In the meantime, the European Court of Justice (CJEU) has recently heard a case, involving the countries of Poland and Ukraine, where a Ukrainian national residing in Poland, with real estate in the country, sought by a will to apply Ukrainian law to the to the disposal of real estate located in Poland.

However, the notary refused to process her wishes as they considered it conflicted with a bilateral agreement between Poland and Ukraine which specified that the law that was to apply for real estate was the country in which it was located.

As a result the case ended up in the CJEU who recently gave their ruling on the matter.

The conclusion reached was to draw on Article 75 of Regulation 650/2012, which grants an exemption from the regulation where a Member State was already party to a bilateral agreement with a third-party country prior to the introduction of the law. This regulation states:

‘This Regulation shall not affect the application of international conventions to which one or more Member States are party at the time of adoption of this Regulation and which concern matters covered by this Regulation.’

On those grounds, the CJEU ruled that:

‘Article 75 of Regulation No 650/2012, read in conjunction with Article 22 of that regulation, must be interpreted as not precluding – where a Member State of the European Union has concluded, before the adoption of that regulation, a bilateral agreement with a third State which designates the law applicable to succession and does not expressly provide for the possibility of choosing another law – a national of that third State, residing in the Member State in question, cannot choose the law of that third State to govern his or her succession as a whole.’

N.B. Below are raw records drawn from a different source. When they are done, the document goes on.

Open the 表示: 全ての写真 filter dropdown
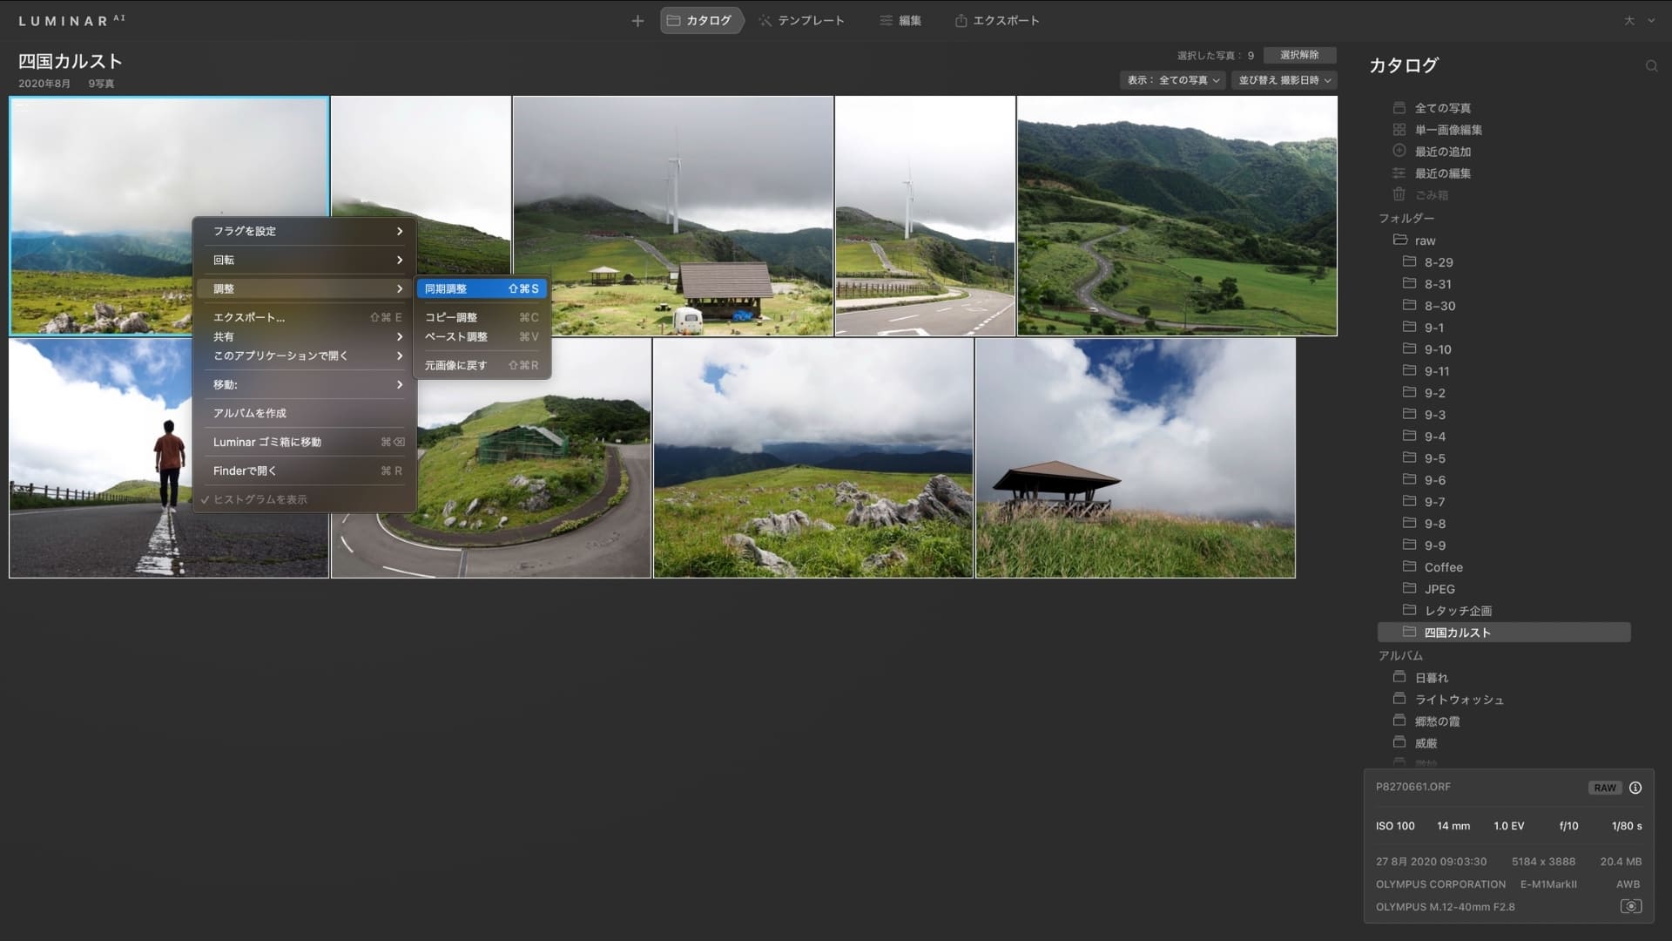pos(1172,80)
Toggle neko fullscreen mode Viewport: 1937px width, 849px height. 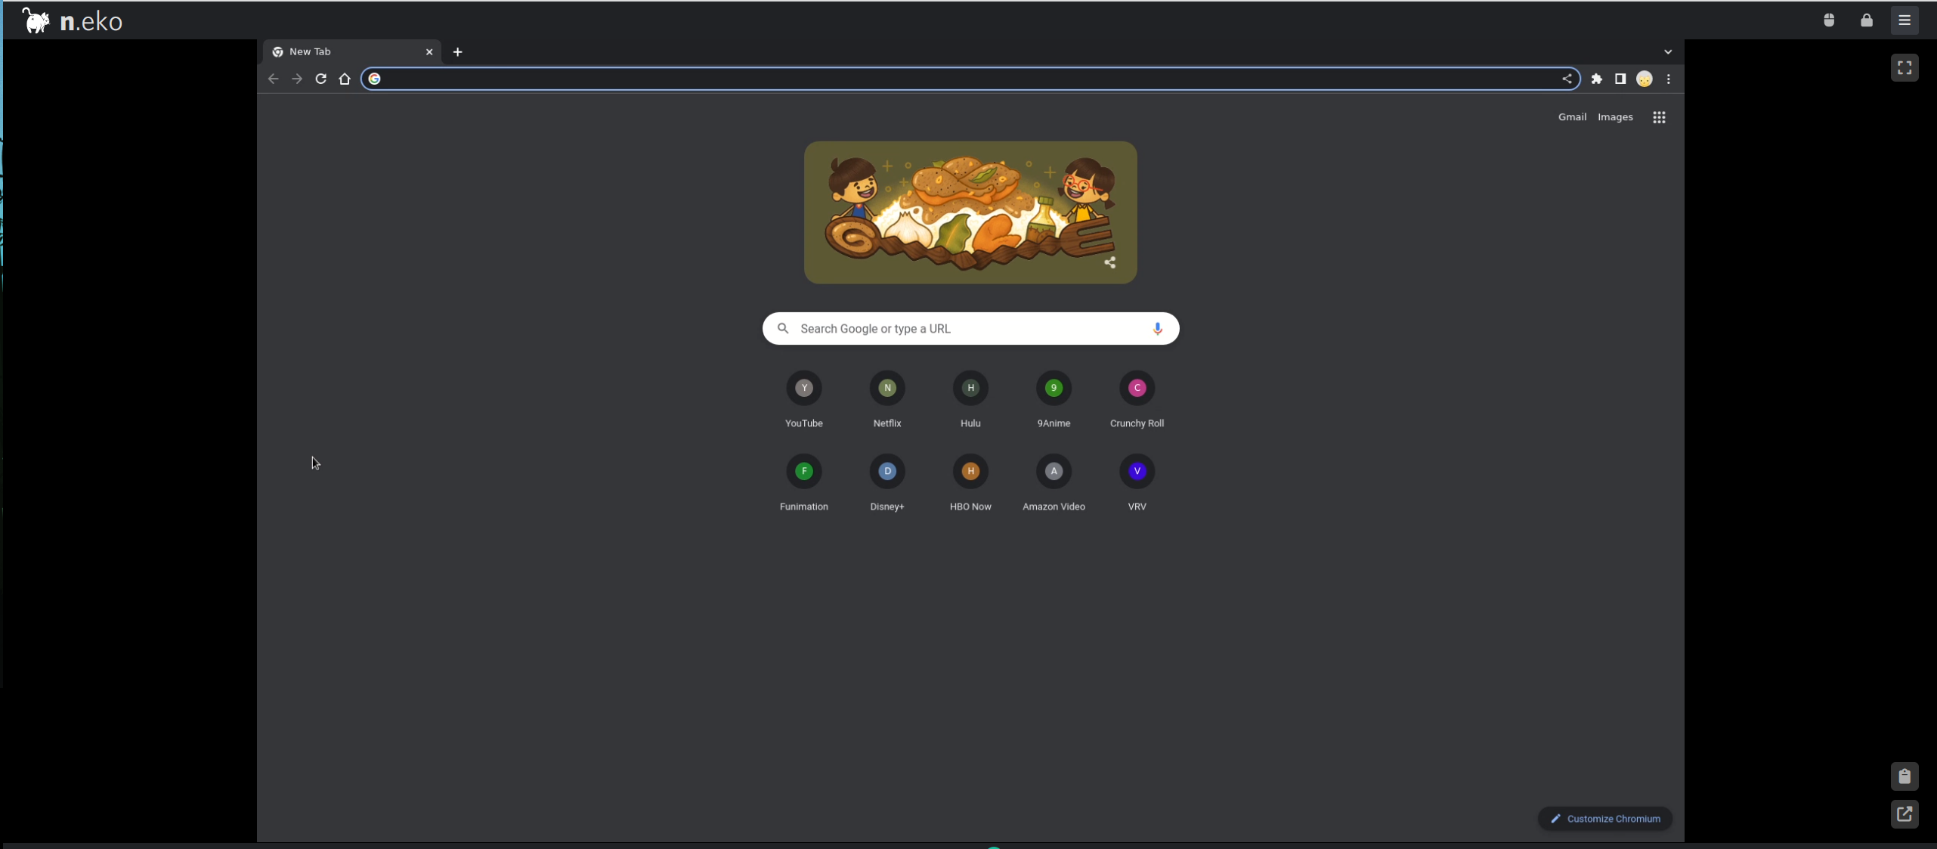pos(1904,67)

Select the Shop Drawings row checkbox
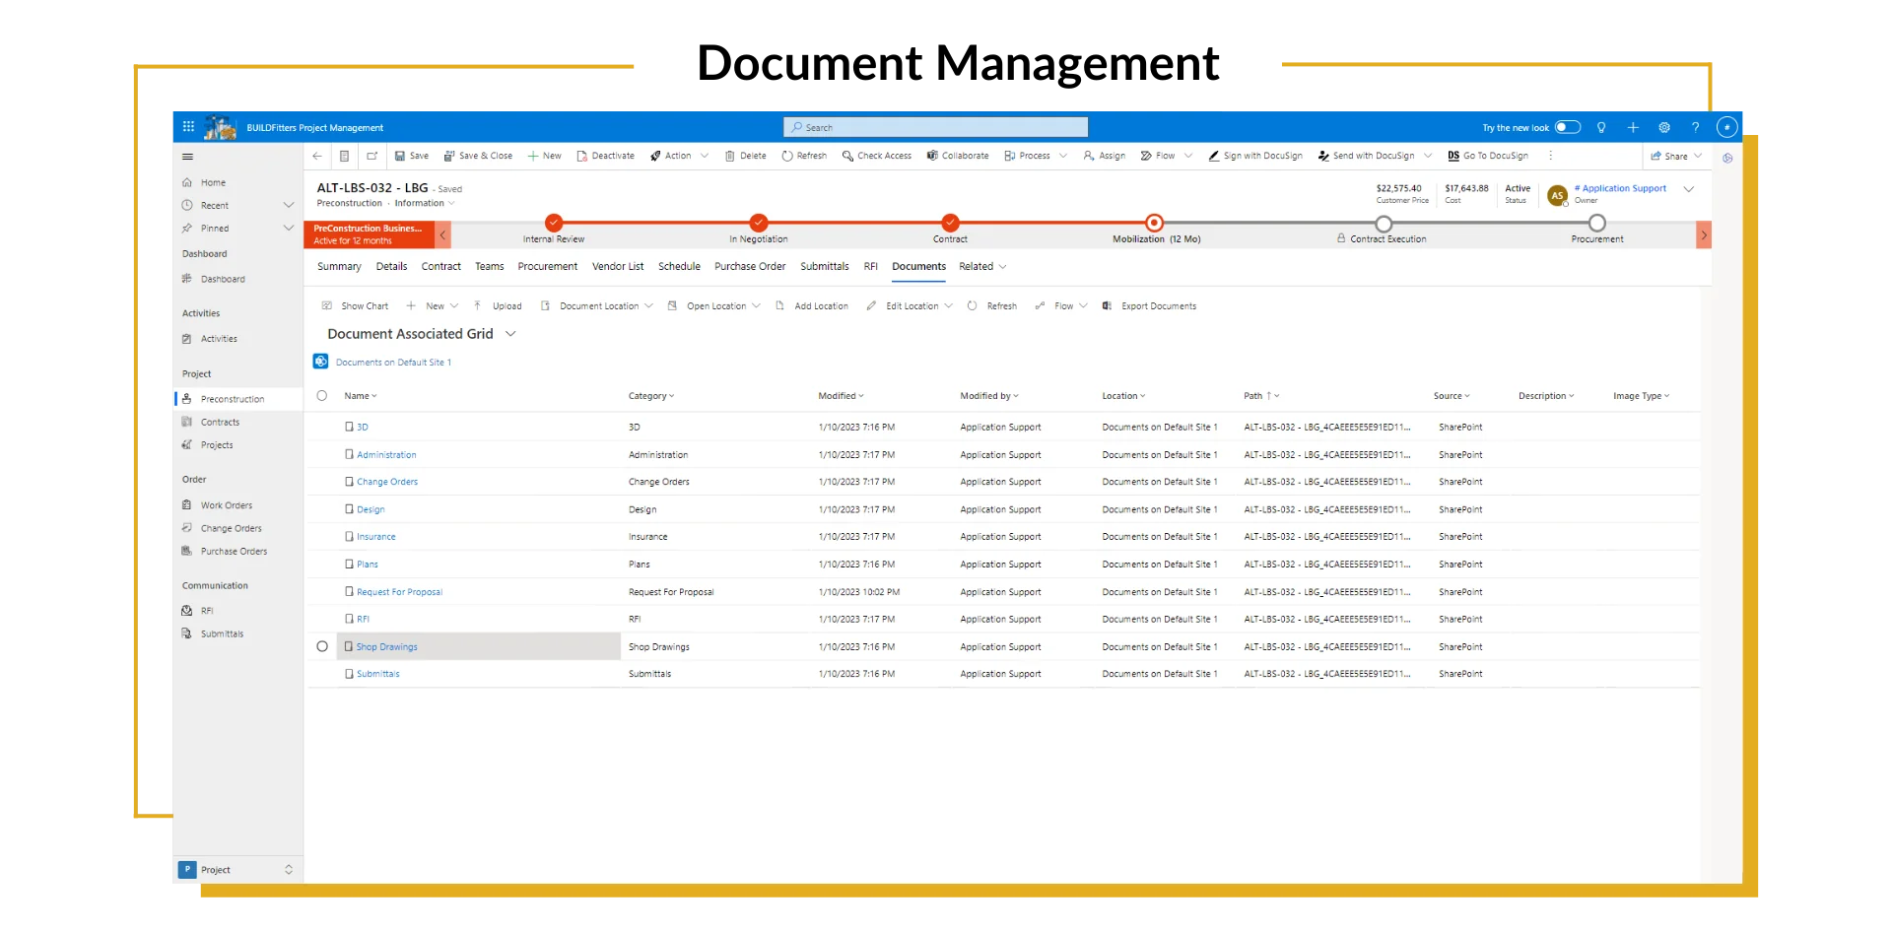click(x=322, y=646)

We have spoken to several international solicitors about this decision, all of whom to one degree or another expressed bewilderment about it. Indeed, the French and English language versions of the ruling appear to come to different conclusions. The above is taken from the French version.

Although the decision will obviously be a setback for international property owners in France, the ruling cannot be considered the end of the matter, as the CJEU has yet to consider a case being brought under French law.

International lawyers also advise us that, in practice, notaires in France are granting the choice of nationality to those who wish it, albeit that does not resolve potential legal battles about such wills.

In addition, insofar as UK nationals are concerned, there is no bilateral agreement concerning inheritance, other than taxation, which is not relevant for the purposes of the EU regulation.

In the same case the court also considered the question of whether Regulation 650/2012 applied to nationals of a third country who lived in France, granting them the right to choose the country for their succession, in the same manner as nationals of Europe. The court ruled in the affirmative, stating:

‘Article 22 of Regulation (EU) No 650/2012 of the European Parliament and of the Council of 4 July 2012 on jurisdiction, applicable law, recognition and enforcement of decisions and acceptance and enforcement of authentic instruments in matters of succession and on the creation of a European Certificate of Succession`must be interpreted as meaning that a third-country national residing in a Member State of the European Union may choose the law of that third State as the law governing his or her succession as a whole.’

Nevertheless, this interpretation may well only apply where under any bilateral agreement between the country of their nationality and the Member State where they reside, they have the choice of which law to adopt. Until there is further clarification it may well depend on the circumstances of each case.